The feeling that I got from reading about Frey's Fiction Factory is that Frey fancies himself a bit of a card counter.*** He knows some things, and he believes that knowing these things gives him some kind of power to win and he plans to blatantly exploit that until he can't any more and then he will find some other way to make money, you know, like Andy Warhol. (OH, RIGHT. SAME THING! EXACTLY! NOT.)
These things are not secrets, and maybe we should lay them all out in the open. YA is currently the darling of the publishing business because YA, for the most part, IS where the money is. This is pretty indisputable. Another fairly obvious fact is that a lot of the money that is to be made in YA is not just to be made by selling multiple copies of the books themselves, but rather in selling RIGHTS to these books overseas and to the holy grail of rights' sales, HOLLYWOOD. And James Frey knows that movie-makers are ALSO in the business of making money and THEY make the bulk of their money not just from ticket sales, but from merchandising deals. So it all spirals downards faster and faster to the using of books -- your lovely lovely books -- as ways of getting people to buy a plastic snake.
But even THAT is not really SO evil, it's probably some level of reality that I prefer not to dwell on too much because I am a BOOK PERSON and I loves me some BOOKS.
The thing that James Frey has really keyed in on, the REAL secret to James Frey's Shortcut To Financial Gain At Other's Expense, is that people who write and who WANT to write will do ANYTHING to get published.****
Even if that means signing The Worst Contract in History. And giving all their money and all their power to James Frey. And he will happily take it, thank you very much, except will he say "thank you"? Probably not. From the sound of it, he'll shout at you on the phone as you slowly and surely realize that actually, he's right. HE OWNS YOU.
Or, at least, your book. AND YOUR NAME.
So here's the thing YOU need to know more than any other thing in this whole preposterous situation:
If your book is good enough for James Frey's Fiction Factory, it's likely good enough for you to find your own agent (who will take 15%, not 60). It's probably good enough for you to then get a publishing deal. It may be good enough to get a movie rights' sale. There may even be plastic snakes.
And if it's good enough for all those things, it's good enough to sport your OWN name.

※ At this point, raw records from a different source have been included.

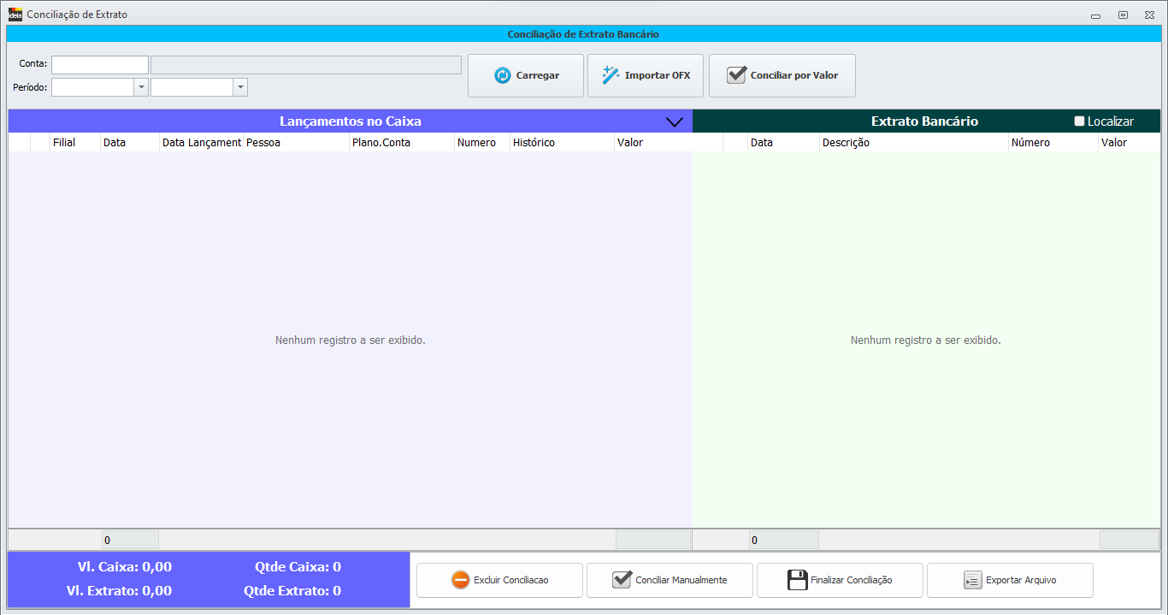Click the app logo in title bar
The image size is (1168, 615).
15,15
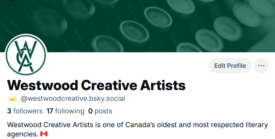275x139 pixels.
Task: Select the @westwoodcreative.bsky.social handle
Action: tap(73, 99)
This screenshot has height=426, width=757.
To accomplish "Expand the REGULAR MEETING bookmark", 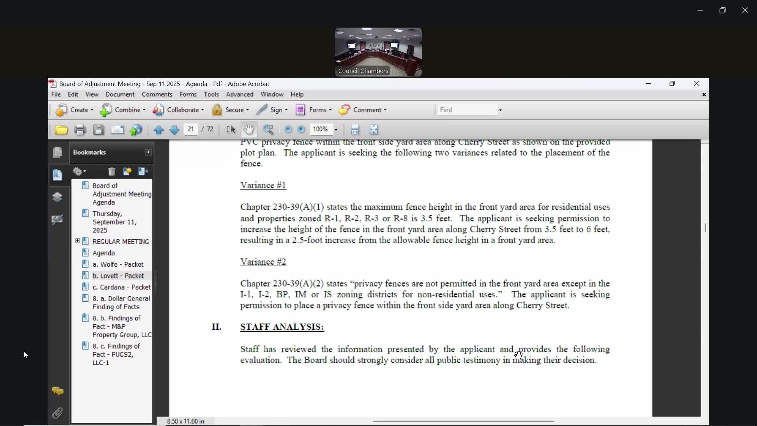I will (77, 241).
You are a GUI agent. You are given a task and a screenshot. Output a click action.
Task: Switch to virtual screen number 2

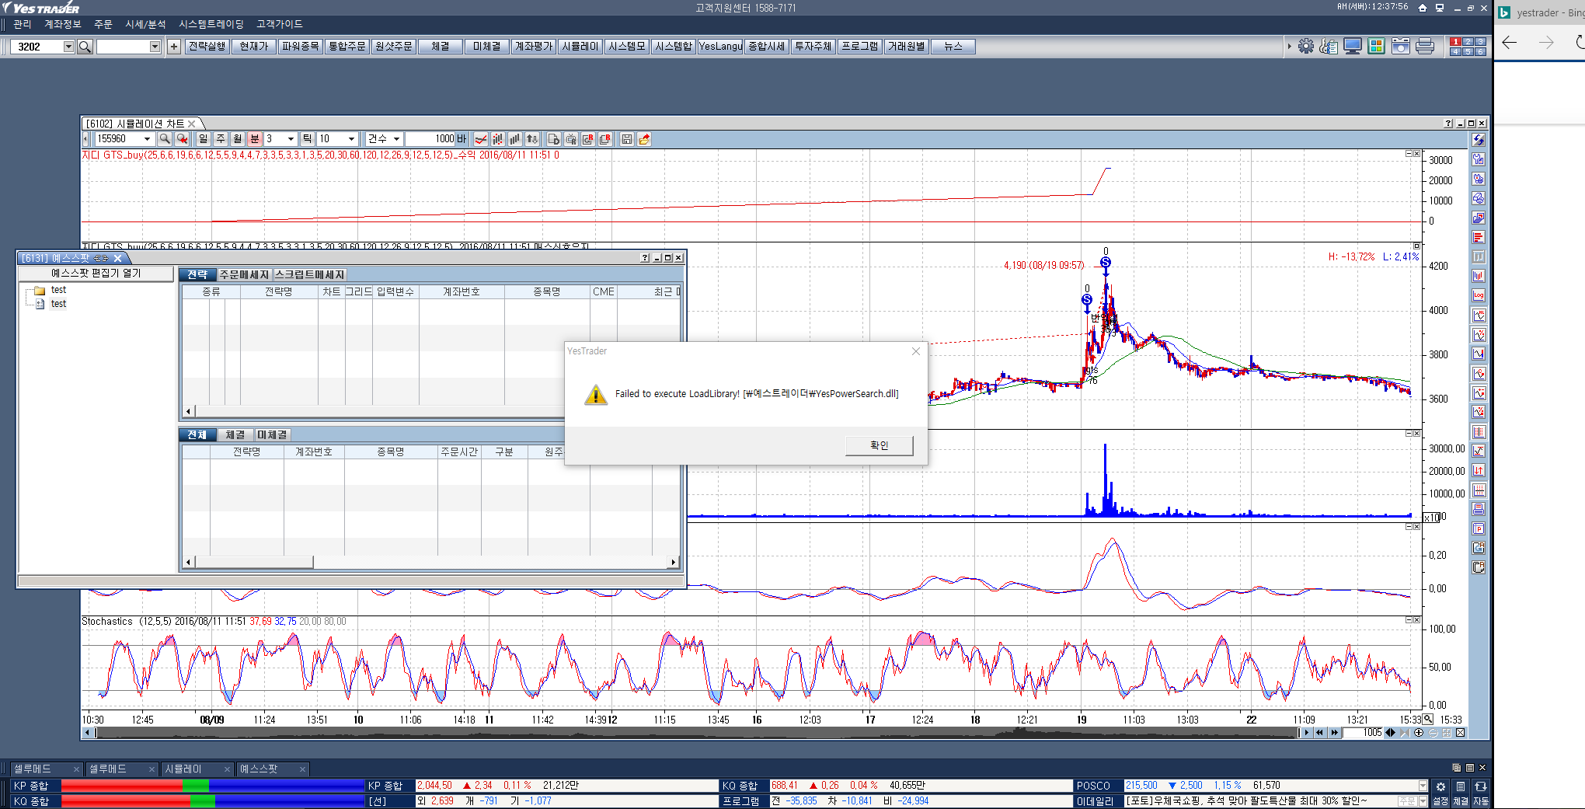pos(1468,42)
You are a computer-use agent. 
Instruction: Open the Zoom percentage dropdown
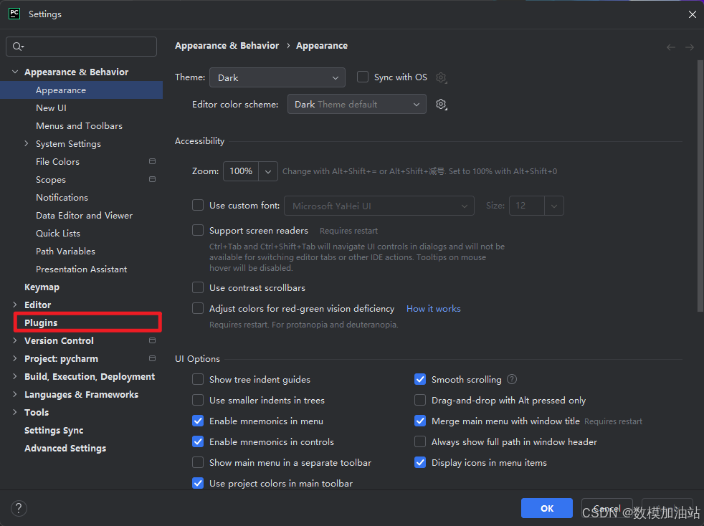(x=268, y=171)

I want to hold up a placard outside MFA programs everywhere, where James Frey is systematically preying on your need for money and your craving for publication and your talent and your skill. It will say:
YOU DO NOT NEED JAMES FREY.
He has NOTHING that you don't have. YOU have the talent. It's YOUR book.
YOU HOLD THE CARDS.
Don't give your money away to someone who is too lazy to count his OWN cards. Play your own hand, kids.
Which I guess places this post squarely under the rubric of ADVICE YOU SHOULD TAKE.*****
* OK, fine, three people on Twitter.
** There's a name for this and I can't remember what it is.
*** WARNING: This is possibly the worst metaphor ever blogged.
**** I also have an uneasy feeling that perhaps these MFA students are agreeing to do this, in part, because -- AND PLEASE TELL ME I'M WRONG HERE -- they may, on some level, feel that they are too GOOD for YA and hey, they don't want to put their own name on it anyway. Is this possible or am I just feeling disillusioned in general right now? ANSWER ME. You know, if you want to.
***** OK, yes, fine, I was trying to force rubric into the last line of this post to be clever, and no, it doesn't really work in this context. BUT THEY CAN'T ALL BE WINNERS.